* [Tarefa]:
No excerto sobre o papel do sindicato, que profissões o futuro vai continuar a exigir?

---------- Excerto citado

Além destes desafios, o sindicato tem um papel “muito importante” no combate à pobreza, tornando-se “capaz de travar a mercantilização do trabalho”. Ou então, como alerta, corre-se o risco de voltar à miséria do séc. IX ou antes do 25 de Abril. “Há ainda uma necessidade da sociedade perceber e assumir que o trabalho continua a ser central. É preciso discutir profissões, qualificações, carreiras profissionais e etc porque o futuro não é feito de colaboradores e empreendedores. O futuro vai continuar, utilizando as tecnologias avançadas e etc, a exigir que exista serralheiros, eletricistas, estocadores, médicos e professores. Profissões concretas que têm códigos deontológicos e obrigações que devem ser estruturadas na base do estabelecimento de direitos e deveres”, defendeu.

--------------------
---------- Dados

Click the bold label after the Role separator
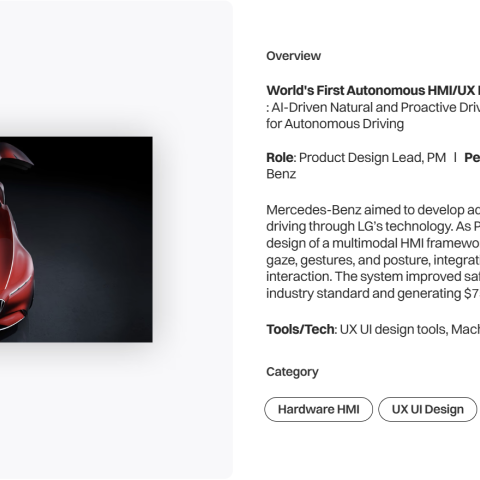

--------------------
---------- Dados

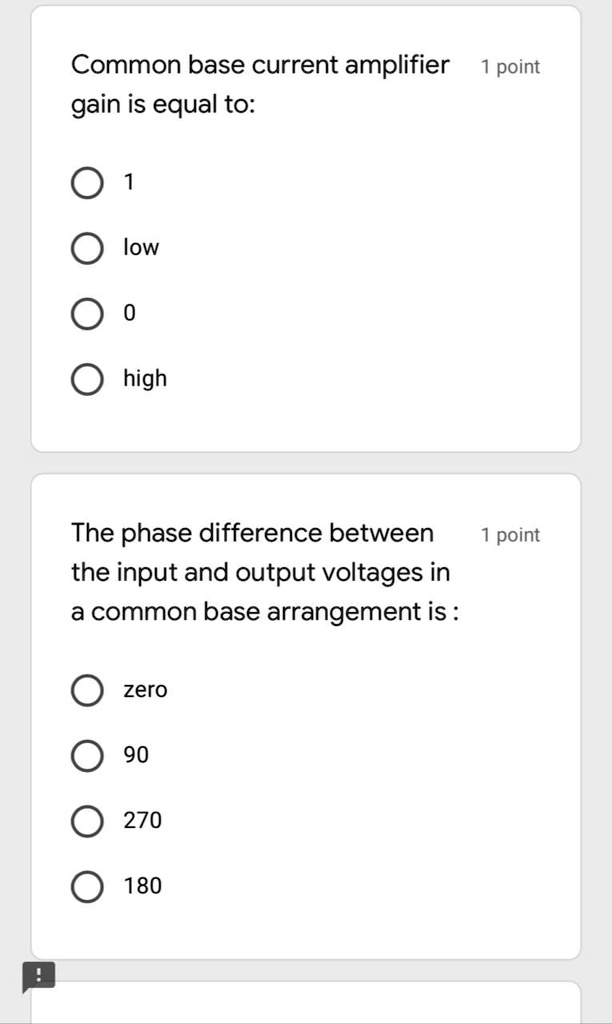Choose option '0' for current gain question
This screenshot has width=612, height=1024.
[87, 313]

--------------------

* [Resposta]:
Serralheiros, eletricistas, estocadores, médicos e professores.